◆ **Problem to solve**
Put the rows below into a two-column CSV with the headers instruction and location, one line per row. Place each row's full text in the first field and its answer in the second, with every field quoted, line breaks turned into spaces, and the pictures left out.

◆ **Records supplied**
↓↓↓
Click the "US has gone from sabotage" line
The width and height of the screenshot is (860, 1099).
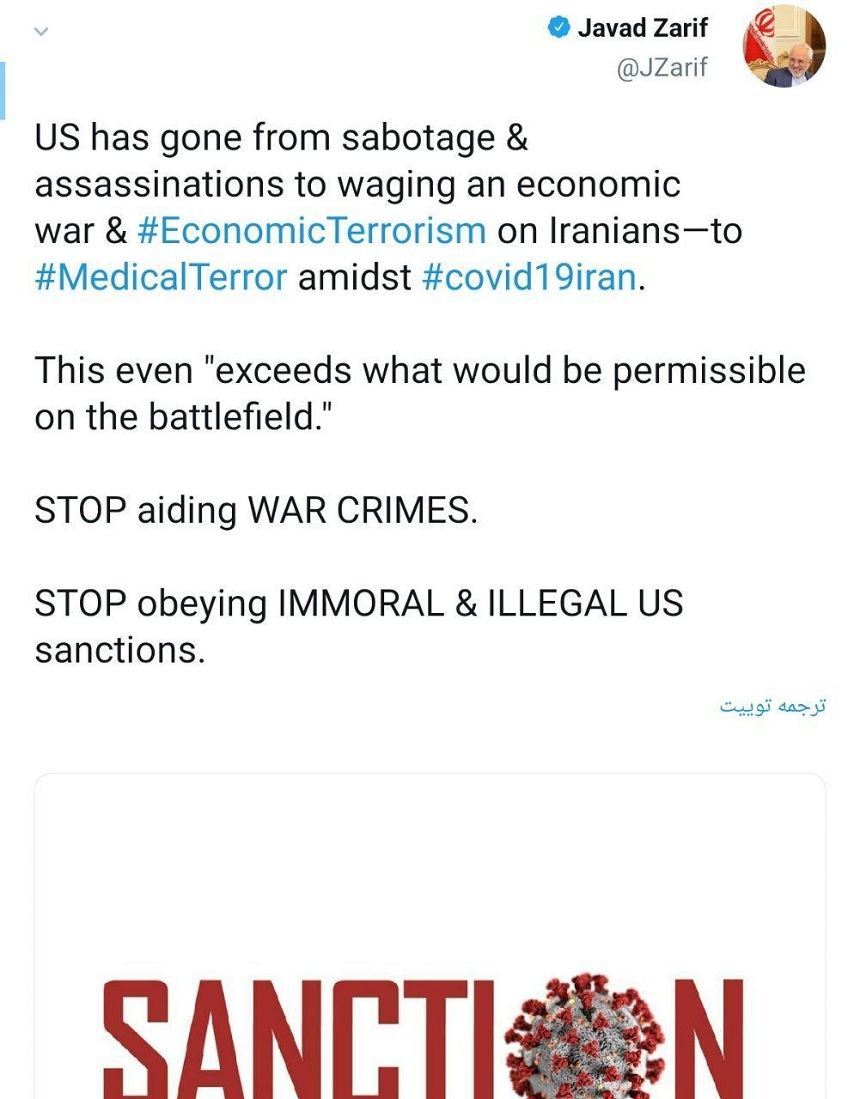[x=281, y=138]
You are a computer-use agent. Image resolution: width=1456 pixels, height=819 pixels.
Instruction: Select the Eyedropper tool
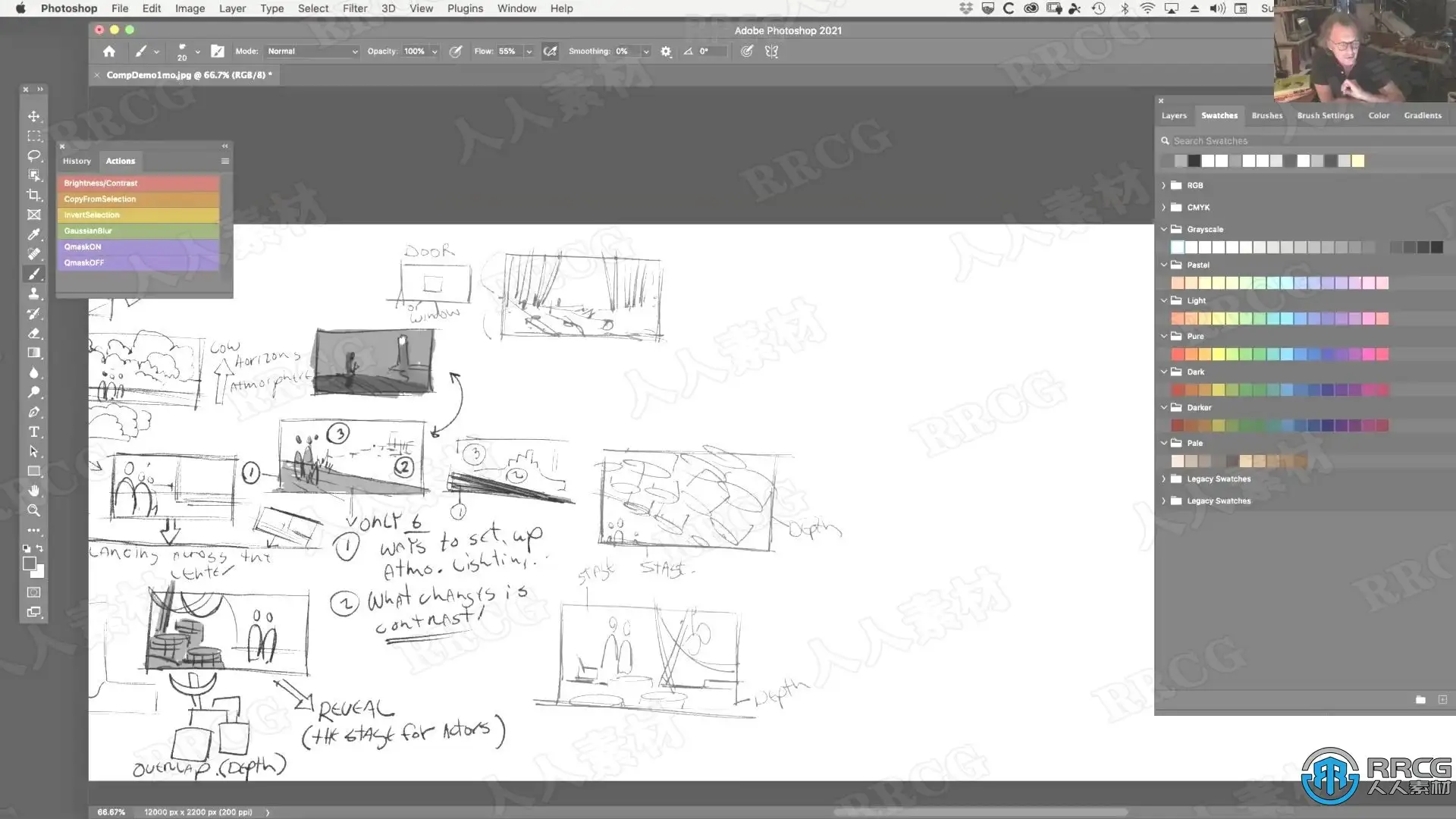(x=34, y=234)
↑↑↑
◆ **Solution to this task**
instruction,location
"Click the ""US has gone from sabotage"" line The width and height of the screenshot is (860, 1099).","[x=281, y=138]"
"You are a computer-use agent. Image resolution: width=1456 pixels, height=819 pixels. Instruction: Select the Eyedropper tool","(x=34, y=234)"